▸ WHAT THIS TASK INVOLVES: In the material below, pictures must be dropped. Repeat exactly, and only, the lines from the line with "At what coordinates" to the line with "Image resolution: width=532", both ends included.

▸ RAW DATA:
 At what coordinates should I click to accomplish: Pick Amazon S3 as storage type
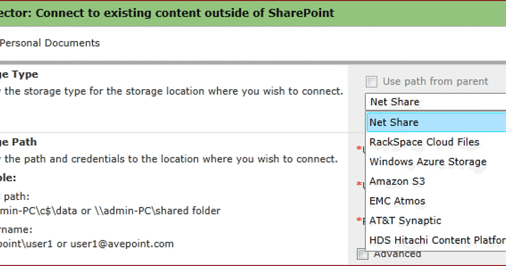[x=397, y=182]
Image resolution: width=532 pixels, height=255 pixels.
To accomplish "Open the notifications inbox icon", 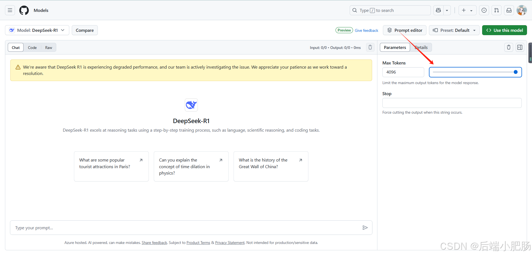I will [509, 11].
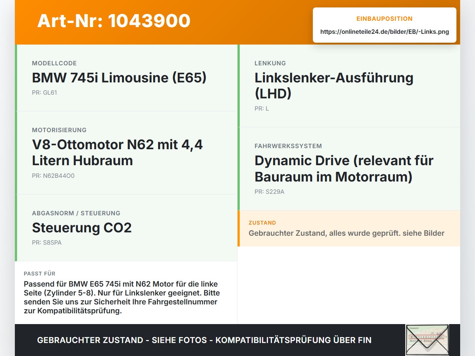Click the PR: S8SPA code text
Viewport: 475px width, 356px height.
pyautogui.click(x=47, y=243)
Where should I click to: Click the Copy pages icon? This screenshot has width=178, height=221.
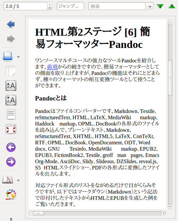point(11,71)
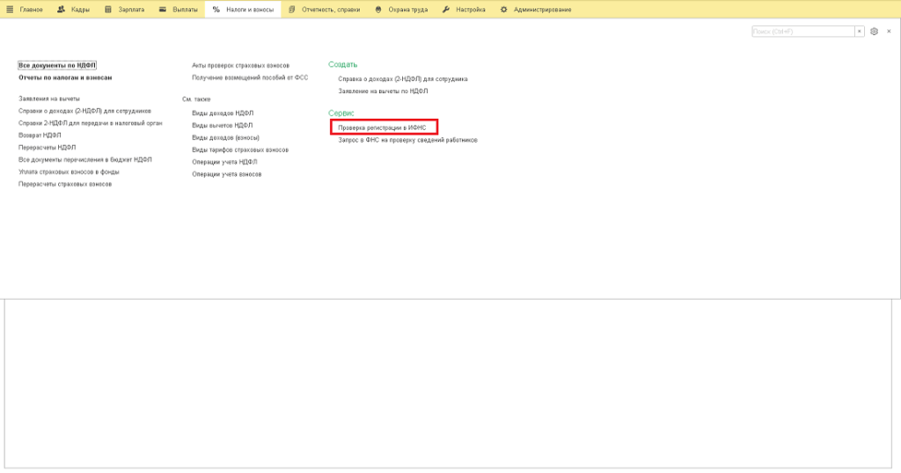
* * *
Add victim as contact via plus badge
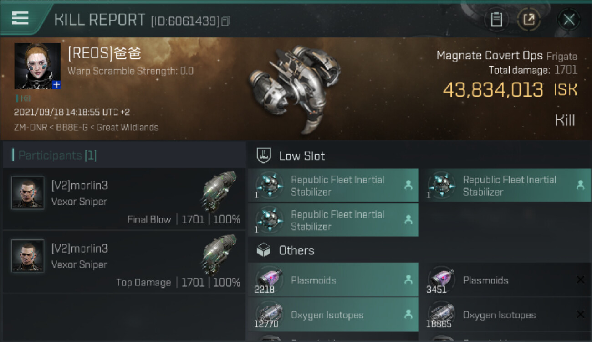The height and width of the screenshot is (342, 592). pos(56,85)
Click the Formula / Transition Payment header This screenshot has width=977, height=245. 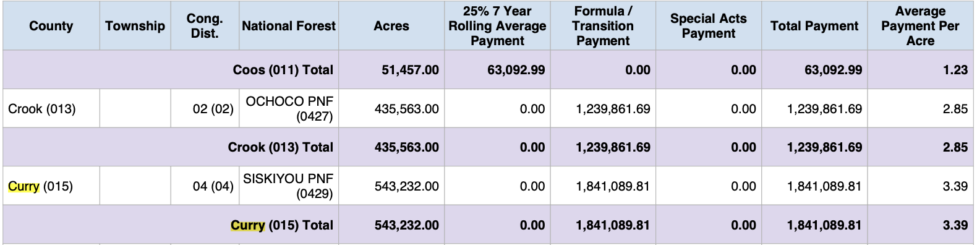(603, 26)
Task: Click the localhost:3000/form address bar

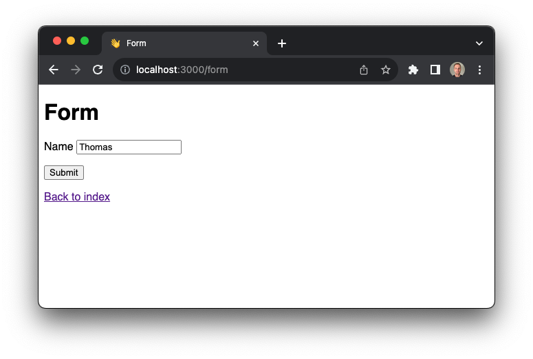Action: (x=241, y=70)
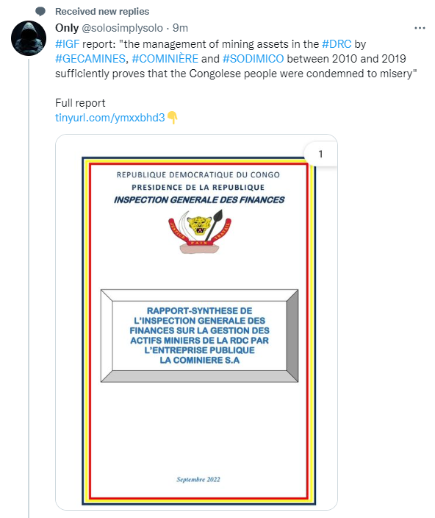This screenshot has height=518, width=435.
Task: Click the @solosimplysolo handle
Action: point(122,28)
---
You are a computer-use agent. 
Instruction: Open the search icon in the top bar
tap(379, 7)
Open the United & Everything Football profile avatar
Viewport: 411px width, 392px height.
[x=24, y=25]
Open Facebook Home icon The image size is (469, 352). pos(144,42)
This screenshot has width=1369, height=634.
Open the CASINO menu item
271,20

▸ ANSWER SPACE:
 At what coordinates should I click to accomplish: Pick Amazon S3 as storage type
[x=397, y=182]
Image resolution: width=532 pixels, height=255 pixels.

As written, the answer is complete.